Design, Synthesis, and Evaluation of Novel Benzo[d]isoxazole Derivatives as Anticonvulsants by Selectively Blocking the Voltage-Gated Sodium Channel NaV1.1

Sodium channel blockers are important antiseizure drugs. Since the launch of phenobarbital in 1912, it has a development history of nearly 100 years. However, because of the confounding symptoms, complications, and complex intrinsic pathogenesis of epilepsy, the design and development of blockers specifically targeting sodium channels as antiseizure drugs are difficult and rarely reported. In this study, we designed and synthesized a series of novel benzo[d]isoxazole derivatives as anticonvulsants.

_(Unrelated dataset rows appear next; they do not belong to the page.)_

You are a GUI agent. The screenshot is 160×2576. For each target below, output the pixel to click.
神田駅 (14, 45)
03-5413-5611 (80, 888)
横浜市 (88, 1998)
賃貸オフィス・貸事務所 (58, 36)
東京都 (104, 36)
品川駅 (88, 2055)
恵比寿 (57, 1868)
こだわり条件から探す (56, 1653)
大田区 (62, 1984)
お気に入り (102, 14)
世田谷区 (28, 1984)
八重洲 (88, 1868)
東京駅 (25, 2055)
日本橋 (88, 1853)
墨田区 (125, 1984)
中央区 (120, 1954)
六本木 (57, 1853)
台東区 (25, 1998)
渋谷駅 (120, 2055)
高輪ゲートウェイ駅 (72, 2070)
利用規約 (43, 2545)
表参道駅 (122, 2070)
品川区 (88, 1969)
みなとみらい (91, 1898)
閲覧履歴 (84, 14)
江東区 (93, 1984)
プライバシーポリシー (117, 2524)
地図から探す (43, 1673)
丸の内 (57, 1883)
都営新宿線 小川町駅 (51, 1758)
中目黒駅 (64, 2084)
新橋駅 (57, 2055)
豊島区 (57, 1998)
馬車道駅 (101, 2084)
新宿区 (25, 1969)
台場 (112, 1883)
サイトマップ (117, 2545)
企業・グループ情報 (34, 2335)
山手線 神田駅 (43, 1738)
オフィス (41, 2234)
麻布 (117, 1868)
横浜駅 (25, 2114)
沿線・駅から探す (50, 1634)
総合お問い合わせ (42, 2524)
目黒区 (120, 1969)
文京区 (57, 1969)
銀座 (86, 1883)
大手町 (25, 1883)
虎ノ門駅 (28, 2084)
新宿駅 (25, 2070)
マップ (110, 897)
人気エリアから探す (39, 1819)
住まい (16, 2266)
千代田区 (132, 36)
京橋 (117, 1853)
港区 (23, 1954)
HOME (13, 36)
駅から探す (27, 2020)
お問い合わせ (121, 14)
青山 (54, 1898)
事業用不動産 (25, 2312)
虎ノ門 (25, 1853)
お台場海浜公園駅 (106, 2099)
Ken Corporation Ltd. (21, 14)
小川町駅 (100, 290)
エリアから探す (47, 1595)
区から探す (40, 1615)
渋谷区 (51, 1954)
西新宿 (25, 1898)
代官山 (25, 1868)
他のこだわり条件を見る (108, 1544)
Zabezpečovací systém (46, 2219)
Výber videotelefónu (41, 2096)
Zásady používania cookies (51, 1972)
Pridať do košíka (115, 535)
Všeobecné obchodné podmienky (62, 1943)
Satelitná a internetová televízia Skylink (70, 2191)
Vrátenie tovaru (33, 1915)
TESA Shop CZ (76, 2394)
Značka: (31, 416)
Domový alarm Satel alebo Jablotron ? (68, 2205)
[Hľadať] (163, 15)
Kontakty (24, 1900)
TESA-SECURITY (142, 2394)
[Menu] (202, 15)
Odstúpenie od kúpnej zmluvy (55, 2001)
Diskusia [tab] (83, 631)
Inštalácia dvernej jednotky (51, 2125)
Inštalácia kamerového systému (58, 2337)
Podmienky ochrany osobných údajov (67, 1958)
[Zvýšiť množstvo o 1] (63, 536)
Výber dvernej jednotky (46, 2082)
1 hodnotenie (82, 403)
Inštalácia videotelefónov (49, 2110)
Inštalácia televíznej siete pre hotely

Among them, the most potent Z-6b displayed high protection against the MES-induced seizures with an ED50 value of 20.5 mg/kg and a high protective index (TD50/ED50) of 10.3. In addition, Z-6b significantly inhibited Na(V)1.1 channels in patch-clamp experiments but almost did not inhibit Na(V)1.2, Na(V)1.3, and Na(V)1.6 channels. These findings strongly support the hypothesis that new benzo[d]isoxazole derivatives display anticonvulsant activity by selectively blocking voltage-gated sodium channel Na(V)1.1, which provides good alternatives for developing selective Na(V)1.1 channel blockers as antiseizure drugs in the future.

Automated summary

In this study, a series of novel benzo[d]isoxazole derivatives were designed and synthesized as anticonvulsants. The most potent compound, Z-6b, displayed high protection against seizures induced by MES, and selectively inhibited the Na(V)1.1 sodium channel.